Hacker News new | ask | show | jobs
by hollandays 1173 days ago
Also, the headline is sensationalist. The total cost per ticket the buyer pays is $2 per vehicle. I've been to state parks that charge more. Yeah, it adds up to millions for the seller, but they're not charging extortionate prices.

Now that we know this type of contract model works, and if people are bothered by the unexpected windfall, future contracts can be structured differently to taper off or something.

1 comments

I will say that I take issue with the fact that several of the more popular trails/areas where permits are issued by lottery. Recreation.gov charges a $10 lottery fee, which you pay even if you don’t get a permit, on top of the fee for the actual permit.
They're raking in the cash on these lotteries for places like The Wave. This is 100% my problem with it as well.

https://www.recreation.gov/permits/4251909

Application Fee: A non-refundable $9.00 lottery fee is required for each lottery application.

I went to the lottery a few times in Kanab and never got a permit. I've resigned myself to the fact that I'll probably never get one now.
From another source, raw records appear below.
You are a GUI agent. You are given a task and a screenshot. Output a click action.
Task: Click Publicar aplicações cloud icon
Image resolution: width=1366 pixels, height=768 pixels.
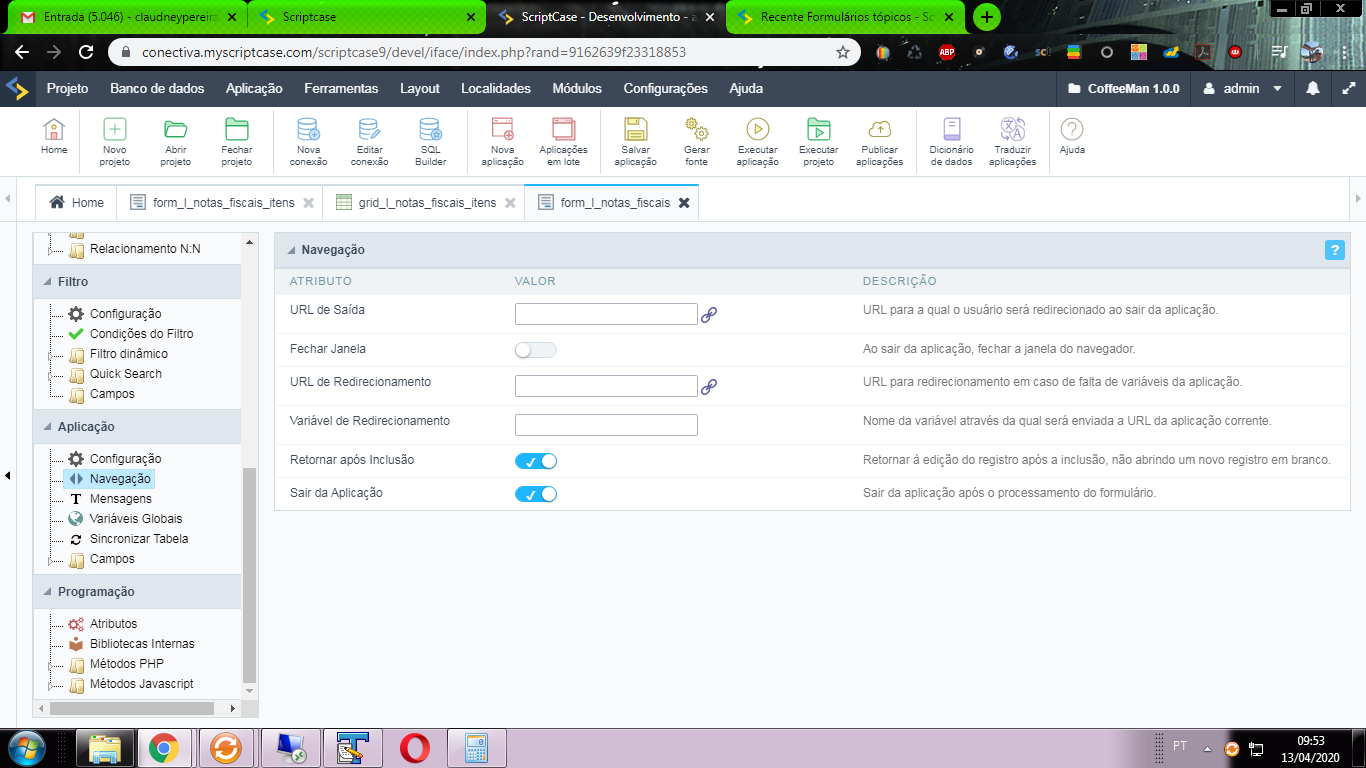point(879,130)
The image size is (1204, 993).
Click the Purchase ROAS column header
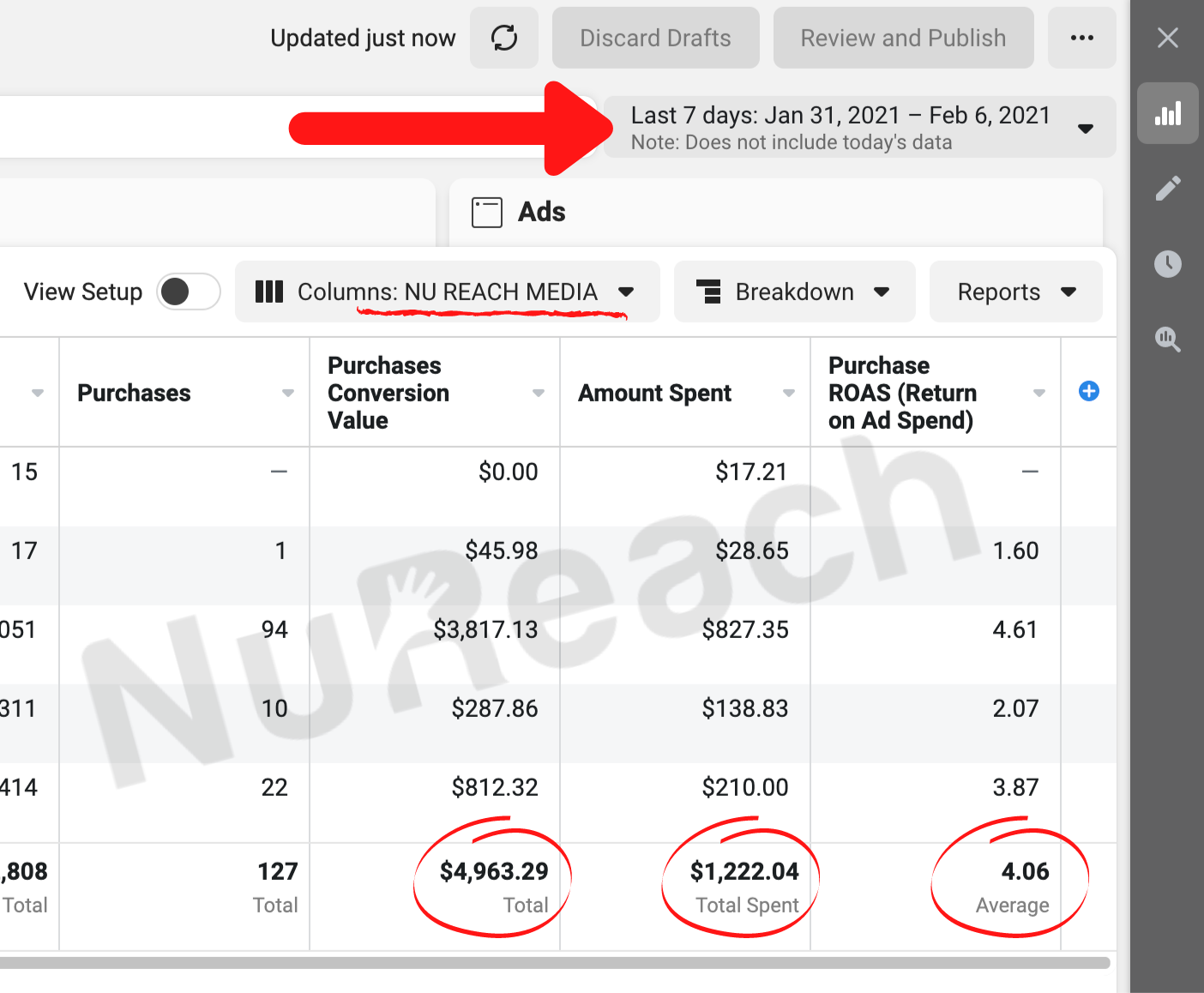point(902,393)
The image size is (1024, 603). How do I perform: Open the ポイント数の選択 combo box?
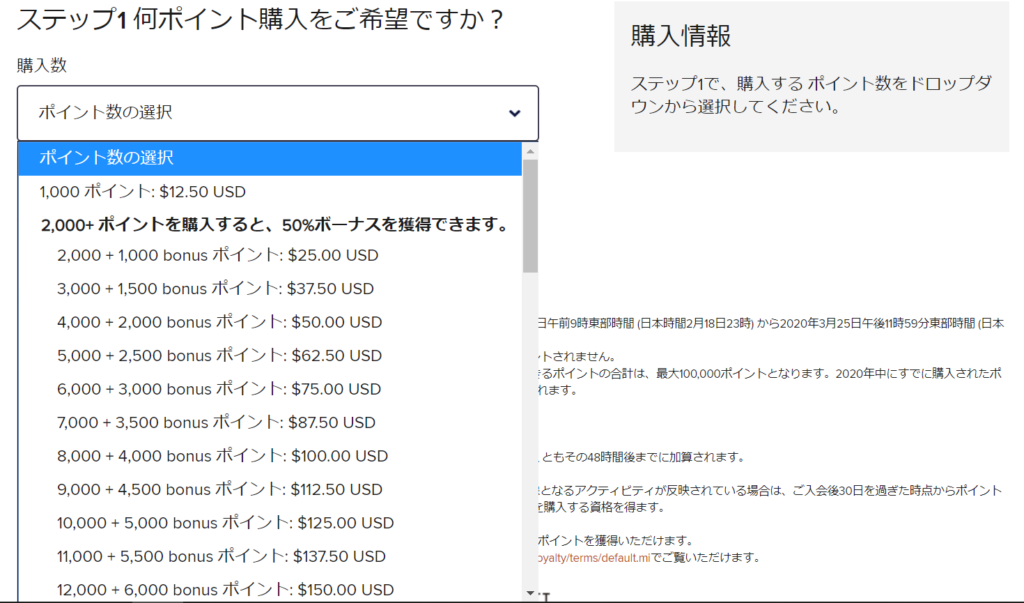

How else would you suggest they do it? Demand has out placed the supply, it's either they charge a shitload, putting it out of reach for all but the elites, or put it behind a lottery.
the lottery itself is reasonable but $9 to participate in a digital drawing only feels ok if i think that around 90% of that is going to the national park. - It seems like what this article is saying is that you're paying $9 (edit: $5) to the contractor who runs the website, has a monopoly on the lottery system, and gets to set the lottery price. hence the ticketmaster comparison.

I'm pretty sympathetic to the argument that these drawings should be extremely inexpensive ($1?) and there should be some transparancy where the fee goes.

Also not mentioned in the article - I'm most familiar with how Yosemite and the parks in the sierras do it, but in those parks for popular trails there's a 6-month-in-advance lottery system, but there's also something like 10% of the quota reserved for 1-day-in-advance walk-up tickets only. So you either have to win a lottery that favors the preppy planners, OR be willing to wake up in the middle of the night and stand outside a park office for a few hours until they open. Not perfect, but it gives some options.